[CHAPTER IX]
FOR THE SAKE OF CECILY
"What can it mean?" muttered Janet. "What does she want of us?"
"Why, it's perfectly plain," declared Marcia. "She has discovered that we have been trying to correspond with Cecily, and she's going to demand an explanation—probably warn us that we must stop it. Are you—afraid to go, Janet?"
"Not I! Why should I be? Miss Benedict can't do or say a thing to harm us! But I am anxious for poor little Cecily. I just hate to think we may have brought trouble on her."
"Oh, I wish now we'd never suggested such a thing!" moaned Marcia. "We've just succeeded in making that poor little thing miserable, I suppose."
"Well, we can only remember that we meant to make her happy, and we did—for a while, at least," comforted Janet. "And what's more, I'm not going to worry about it another bit to-night. Maybe it's something entirely different, anyway."

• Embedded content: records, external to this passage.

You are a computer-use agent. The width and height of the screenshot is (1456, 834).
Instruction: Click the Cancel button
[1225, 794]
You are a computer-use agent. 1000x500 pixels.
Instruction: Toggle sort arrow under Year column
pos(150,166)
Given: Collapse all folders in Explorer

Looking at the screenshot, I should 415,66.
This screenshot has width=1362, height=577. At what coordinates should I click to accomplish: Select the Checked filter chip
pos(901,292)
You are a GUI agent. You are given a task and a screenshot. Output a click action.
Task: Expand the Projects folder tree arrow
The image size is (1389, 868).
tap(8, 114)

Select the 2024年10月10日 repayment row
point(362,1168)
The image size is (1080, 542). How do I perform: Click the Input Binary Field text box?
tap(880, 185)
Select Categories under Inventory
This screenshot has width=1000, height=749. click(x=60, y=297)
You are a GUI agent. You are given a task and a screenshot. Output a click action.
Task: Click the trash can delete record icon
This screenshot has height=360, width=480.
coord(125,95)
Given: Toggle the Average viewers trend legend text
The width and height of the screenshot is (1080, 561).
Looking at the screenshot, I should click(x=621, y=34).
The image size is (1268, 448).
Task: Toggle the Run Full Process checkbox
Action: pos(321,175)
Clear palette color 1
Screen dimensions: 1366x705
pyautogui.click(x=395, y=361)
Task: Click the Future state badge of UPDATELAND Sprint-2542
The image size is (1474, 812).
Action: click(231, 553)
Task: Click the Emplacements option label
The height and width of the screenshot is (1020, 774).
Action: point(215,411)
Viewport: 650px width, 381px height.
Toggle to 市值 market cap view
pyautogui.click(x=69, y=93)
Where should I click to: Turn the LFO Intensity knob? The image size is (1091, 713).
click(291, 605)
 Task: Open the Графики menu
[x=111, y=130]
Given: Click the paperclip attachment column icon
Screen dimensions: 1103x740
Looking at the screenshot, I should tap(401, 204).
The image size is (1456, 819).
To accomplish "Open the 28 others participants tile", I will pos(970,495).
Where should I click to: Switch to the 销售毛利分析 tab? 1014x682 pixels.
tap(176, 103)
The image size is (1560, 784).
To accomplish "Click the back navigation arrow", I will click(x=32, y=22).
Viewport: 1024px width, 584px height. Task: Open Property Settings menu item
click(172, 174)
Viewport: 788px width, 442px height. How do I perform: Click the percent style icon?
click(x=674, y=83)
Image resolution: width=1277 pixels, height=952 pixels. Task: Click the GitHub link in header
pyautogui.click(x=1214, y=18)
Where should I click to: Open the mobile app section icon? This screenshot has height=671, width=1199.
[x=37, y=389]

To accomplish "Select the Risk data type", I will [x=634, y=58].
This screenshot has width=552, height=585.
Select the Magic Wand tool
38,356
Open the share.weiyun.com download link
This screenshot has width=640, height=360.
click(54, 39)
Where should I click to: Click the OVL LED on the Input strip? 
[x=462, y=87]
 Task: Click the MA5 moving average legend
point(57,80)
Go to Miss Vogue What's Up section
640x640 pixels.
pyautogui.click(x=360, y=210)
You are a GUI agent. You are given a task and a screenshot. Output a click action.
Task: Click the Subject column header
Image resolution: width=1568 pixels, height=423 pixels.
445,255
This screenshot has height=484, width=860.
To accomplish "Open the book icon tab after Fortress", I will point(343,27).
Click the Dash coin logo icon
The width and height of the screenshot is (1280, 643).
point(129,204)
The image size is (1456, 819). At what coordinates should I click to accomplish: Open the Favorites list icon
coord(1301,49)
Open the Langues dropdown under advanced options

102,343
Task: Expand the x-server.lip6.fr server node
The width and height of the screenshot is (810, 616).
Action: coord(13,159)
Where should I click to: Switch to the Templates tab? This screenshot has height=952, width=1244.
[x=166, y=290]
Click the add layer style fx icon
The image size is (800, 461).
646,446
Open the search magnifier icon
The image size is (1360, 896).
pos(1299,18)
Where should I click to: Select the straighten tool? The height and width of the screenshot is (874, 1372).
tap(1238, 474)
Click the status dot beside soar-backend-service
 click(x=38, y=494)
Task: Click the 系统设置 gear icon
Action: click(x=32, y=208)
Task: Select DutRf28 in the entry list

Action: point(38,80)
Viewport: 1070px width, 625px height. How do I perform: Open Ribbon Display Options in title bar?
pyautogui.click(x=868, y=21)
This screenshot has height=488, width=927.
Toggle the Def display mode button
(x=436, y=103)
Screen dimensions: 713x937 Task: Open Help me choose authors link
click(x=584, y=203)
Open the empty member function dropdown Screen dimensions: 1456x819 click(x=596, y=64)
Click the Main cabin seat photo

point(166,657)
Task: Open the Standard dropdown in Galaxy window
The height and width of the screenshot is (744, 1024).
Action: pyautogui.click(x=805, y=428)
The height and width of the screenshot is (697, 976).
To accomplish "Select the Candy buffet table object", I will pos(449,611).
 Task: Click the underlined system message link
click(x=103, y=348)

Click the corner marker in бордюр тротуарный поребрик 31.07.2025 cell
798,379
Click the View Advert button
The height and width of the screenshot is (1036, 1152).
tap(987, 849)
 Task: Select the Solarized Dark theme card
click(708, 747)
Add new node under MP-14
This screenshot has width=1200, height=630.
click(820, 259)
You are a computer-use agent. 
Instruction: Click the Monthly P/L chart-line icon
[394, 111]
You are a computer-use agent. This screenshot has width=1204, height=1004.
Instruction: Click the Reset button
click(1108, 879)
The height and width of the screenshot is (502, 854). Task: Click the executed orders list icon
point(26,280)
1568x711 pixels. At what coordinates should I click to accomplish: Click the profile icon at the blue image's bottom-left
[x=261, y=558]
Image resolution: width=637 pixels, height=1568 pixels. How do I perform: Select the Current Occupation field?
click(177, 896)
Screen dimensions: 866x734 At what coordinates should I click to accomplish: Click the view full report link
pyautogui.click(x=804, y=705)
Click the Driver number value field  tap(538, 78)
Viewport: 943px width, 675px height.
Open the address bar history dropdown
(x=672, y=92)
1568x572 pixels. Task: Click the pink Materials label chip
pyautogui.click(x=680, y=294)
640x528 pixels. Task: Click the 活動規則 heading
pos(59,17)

Marcia, however, could not bring herself to this cheerful view of things. All night long she tossed beside the sleeping Janet, wondering and wondering about what the coming interview might mean, and blaming herself a thousand times for placing Cecily in the position of having deceived her guardian. When morning came she was pale and heavy-eyed, which alarmed her aunt not a little.